Twenty-six years ago, Pol Brennan was an Irish Republican Army (IRA) prisoner in the infamous H-Blocks of Long Kesh prison, watching his friends die on hunger strike. Today, he is in solitary confinement in a Texas immigration holding centre.
His story is where the war on "terrorism" meets the war on immigrants in the US.
Brennan was born in 1953 in one of the poorest neighbourhoods of Belfast, in the British-controlled territories that make up Northern Ireland. Being detained and beaten by British soldiers or the pro-British police force was almost routine. In 1972, aged 19, like many of his generation he joined the IRA to fight for an end to British rule.
In 1976, Brennan was jailed for possessing explosives and joined the "blanket protest" in the H-Blocks of Long Kesh. Here, IRA prisoners — subjected to torture and inhumane living conditions — refused to wear the prison uniform, demanding to be recognised as political prisoners.
Brennan shared a cell with Bobby Sands, the first prisoner to die on the 1981 hunger strike for political status. Ten men died in the hunger strike and he lost several other friends.
In 1983, Brennan was one of 38 IRA prisoners who escaped from the H-Blocks. He made his way to the San Francisco Bay Area, where he met and married Joanna Volz, a US citizen. Brennan worked as a carpenter with Volz and his daughter, Molly.
They lived quietly until January 1993, when federal agents arrested Brennan on a British extradition warrant. He was forced to spend more than seven years fighting extradition, and was imprisoned for three of those years — half the time in a building with no windows.
Following the peace agreement in Northern Ireland, the British government finally withdrew its extradition request in 2000. However, even after the extradition request was withdrawn, Brennan still faced deportation proceedings, put on hold while his application for political asylum was pending.

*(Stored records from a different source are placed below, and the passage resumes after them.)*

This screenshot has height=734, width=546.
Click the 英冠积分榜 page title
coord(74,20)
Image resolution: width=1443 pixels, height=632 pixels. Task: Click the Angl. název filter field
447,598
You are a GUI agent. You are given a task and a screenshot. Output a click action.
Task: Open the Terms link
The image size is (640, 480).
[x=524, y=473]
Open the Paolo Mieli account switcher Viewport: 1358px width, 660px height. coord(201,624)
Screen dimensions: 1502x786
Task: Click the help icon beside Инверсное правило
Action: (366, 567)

Then on January 26, Brennan and Volz were driving from Oakland to Texas to visit her relatives when they were stopped at an immigration checkpoint, 100 miles inside the US border.
Brennan produced his work authorisation, but the two were detained because it had expired. Agents ran Brennan's name through their computers and, Brennan says, "They acted as if they had caught the terrorist al-Zarqawi, as they huddled around their computer screens. Their little eyes were jiggling in their heads with excitement."
Ignoring evidence faxed to them by his lawyer, Brennan was taken to the Port Isabel Detention Center. Brennan was soon moved to solitary confinement, because, apparently, he was considered an escape risk since he broke out of Long Kesh 25 years earlier.
It was as if they expected the IRA to invade South Texas to free him.
Brennan is locked in a cell 23 hours a day. An immigration judge denied Brennan bail, saying he is a "flight risk" and "a danger to the community". The judge ignored a letter from Brennan's employer saying his job was being held open for him.
Now Brennan will have to go through a pro-forma hearing before the same judge on his political asylum application, then to the Board of Immigration Appeals and, if necessary, to the Court of Appeals.
Brennan is collateral damage in the war on "terrorism". His 32-year-old IRA conviction and the escape from Long Kesh are keeping him from receiving a green card or US citizenship.
Brennan is also a victim, like many millions of others, of the US government's anti-immigrant dragnet. His bail application was refused by an immigration judge so biased that he routinely rules against all immigrants. Popular mobilisation and political pressure aimed at both the US and Irish government is the best way to fight for Brennan's release.